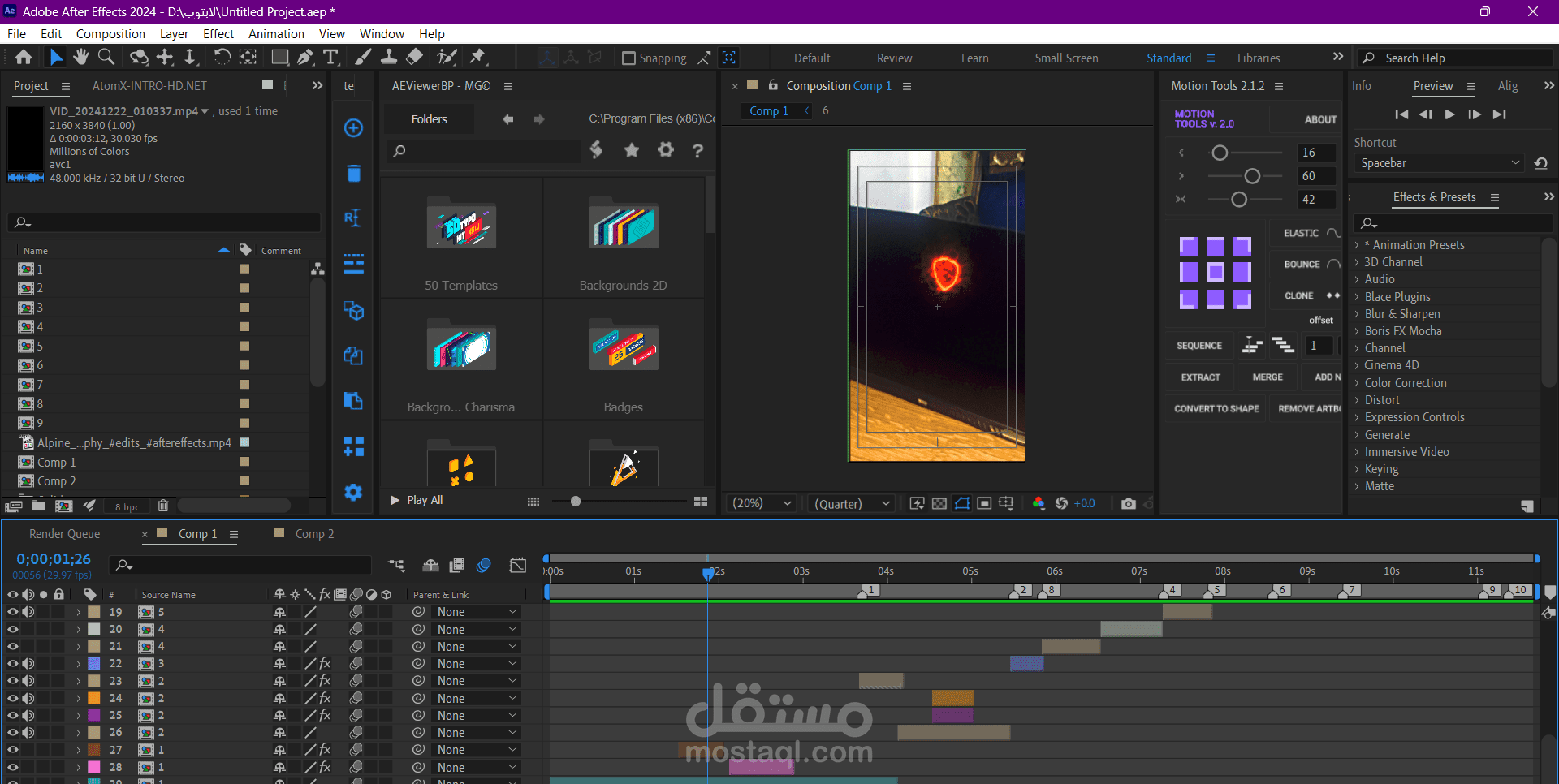This screenshot has width=1559, height=784.
Task: Toggle video visibility of layer 28
Action: point(13,767)
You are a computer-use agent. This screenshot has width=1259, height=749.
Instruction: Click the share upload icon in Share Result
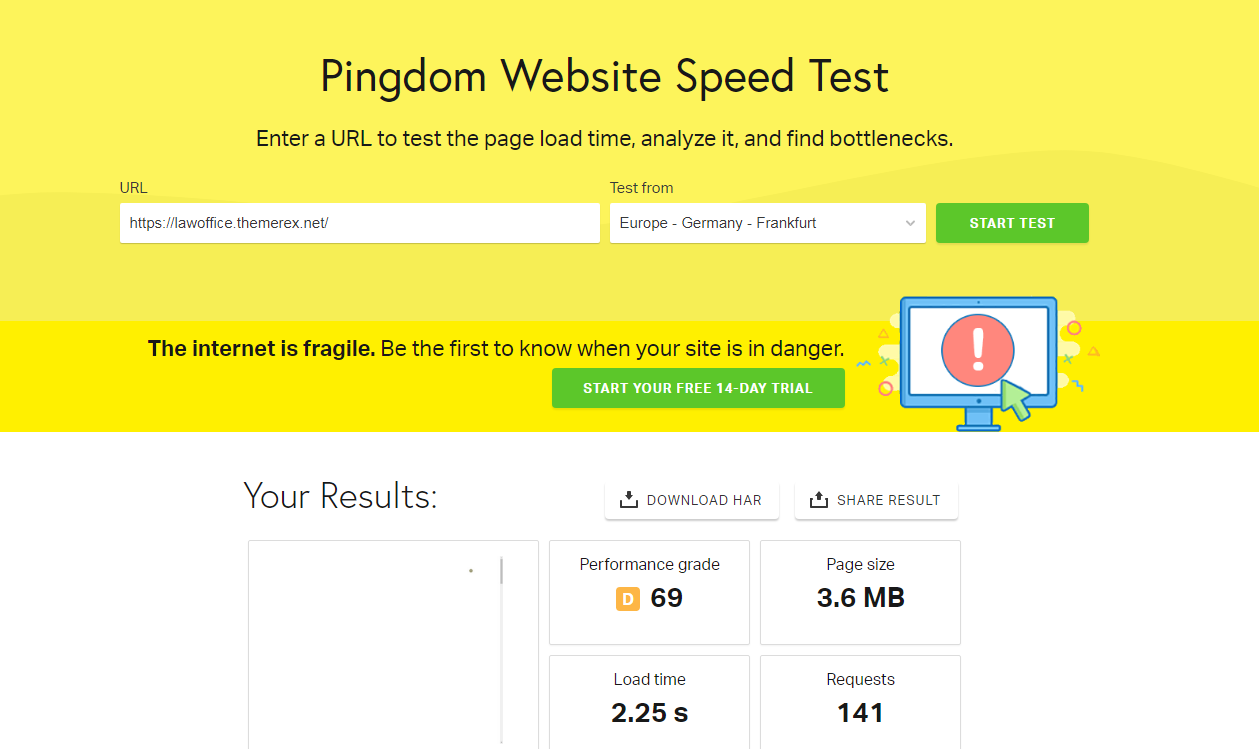click(818, 500)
────────────────────
◆ REQUIRED WORK
Present the listing above as a Markdown table with the columns Row and Line, with one numbered row for each nonblank line. Omit the pictures.

◆ SOLUTION
| Row | Line |
|---|---|
| 1 | This screenshot has width=1559, height=784. |
| 2 | Task: Toggle video visibility of layer 28 |
| 3 | Action: point(13,767) |
| 4 | You are a computer-use agent. This screenshot has width=1259, height=749. |
| 5 | Instruction: Click the share upload icon in Share Result |
| 6 | click(818, 500) |